We demonstrated that methodology in Greenland and have the expertise and observational constraints to apply it to Antarctica. The monthly ice motion maps will document ice-sheet-wide changes in glacier activity, enabling a new generation of ice sheet models to assimilate a dense, comprehensive set of critical observations like never done before. The annual maps of grounding line positions will inform modelers about the most critical boundary between ocean and ice.

Using the newest digital elevation models of the ice sheet surface from Deutschen Zentrums für Luft- und Raumfahrt’s TanDEM-X in 2017 and the World View Reference Elevation Model of Antarctica (REMA) in 2018, a high-precision (15 cm/yr precision) map of ice motion using interferometric phase data from multiple satellites, airborne data from NASA’s Operation IceBridge (OIB), elevation change maps from NASA’s Ice, Cloud, and land Elevation (ICESat) and ICESat-2, ESA’s CryoSat-2, and output products from regional atmospheric climate models, we are updating existing drainage boundaries, sea level equivalence, ice front positions, and depth of subglacial channels occupied by ice streams across Antarctica for the scientific community.

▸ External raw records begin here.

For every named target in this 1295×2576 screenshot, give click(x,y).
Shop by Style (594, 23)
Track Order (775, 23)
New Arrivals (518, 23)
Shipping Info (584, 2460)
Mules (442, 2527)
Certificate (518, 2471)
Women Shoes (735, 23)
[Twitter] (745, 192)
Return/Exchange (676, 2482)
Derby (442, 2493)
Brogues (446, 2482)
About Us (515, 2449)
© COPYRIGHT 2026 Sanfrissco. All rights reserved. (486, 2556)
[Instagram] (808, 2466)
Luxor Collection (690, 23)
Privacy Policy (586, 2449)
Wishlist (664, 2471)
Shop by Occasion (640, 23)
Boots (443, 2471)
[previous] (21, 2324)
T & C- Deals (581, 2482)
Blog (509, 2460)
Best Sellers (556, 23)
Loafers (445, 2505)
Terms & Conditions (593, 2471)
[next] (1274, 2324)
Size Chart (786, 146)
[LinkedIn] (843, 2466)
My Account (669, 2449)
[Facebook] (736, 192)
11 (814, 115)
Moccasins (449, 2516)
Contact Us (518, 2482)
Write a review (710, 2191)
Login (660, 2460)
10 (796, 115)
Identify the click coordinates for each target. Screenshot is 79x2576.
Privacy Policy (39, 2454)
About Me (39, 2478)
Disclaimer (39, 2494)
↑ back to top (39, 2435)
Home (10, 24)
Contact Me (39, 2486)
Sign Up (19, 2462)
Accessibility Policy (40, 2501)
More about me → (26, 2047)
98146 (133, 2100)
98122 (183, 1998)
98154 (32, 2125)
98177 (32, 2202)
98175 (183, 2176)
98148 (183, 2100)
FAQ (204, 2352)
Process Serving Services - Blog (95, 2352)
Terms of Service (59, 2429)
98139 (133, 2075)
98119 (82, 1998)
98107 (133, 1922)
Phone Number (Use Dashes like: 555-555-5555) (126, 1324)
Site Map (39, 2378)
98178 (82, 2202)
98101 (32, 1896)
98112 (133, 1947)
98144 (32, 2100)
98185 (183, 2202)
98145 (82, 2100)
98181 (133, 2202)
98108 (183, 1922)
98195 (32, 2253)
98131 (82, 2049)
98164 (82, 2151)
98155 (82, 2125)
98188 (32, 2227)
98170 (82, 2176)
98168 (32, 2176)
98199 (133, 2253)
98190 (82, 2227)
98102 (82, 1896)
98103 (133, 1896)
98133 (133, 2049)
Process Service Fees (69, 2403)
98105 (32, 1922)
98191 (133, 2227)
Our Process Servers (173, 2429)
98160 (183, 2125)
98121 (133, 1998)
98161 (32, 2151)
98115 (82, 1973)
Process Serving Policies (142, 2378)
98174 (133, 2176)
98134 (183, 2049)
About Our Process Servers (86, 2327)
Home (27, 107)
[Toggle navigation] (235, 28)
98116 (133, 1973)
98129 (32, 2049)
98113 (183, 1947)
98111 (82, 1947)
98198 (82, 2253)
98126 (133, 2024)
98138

Toward the end of the project, we will transition to generating ESDRs from the NASA-Indian Space Research Organization Synthetic Aperture Radar (NISAR) mission, effectively preparing ourselves and the community for this mission that will provide even greater access to observations of the ice sheets. These ESDRs will respond to critical needs from the modeling community and the broad scientific community interested in understanding the evolution of ice sheets and their contribution to sea level. The ESDRs will improve the capabilities of numerical models to project the future contribution of ice sheets to sea level rise and inform the public and policy makers. Overall, the project will serve NASA's Earth science goal to study the evolution of the Earth's ice masses and their impact on sea level change.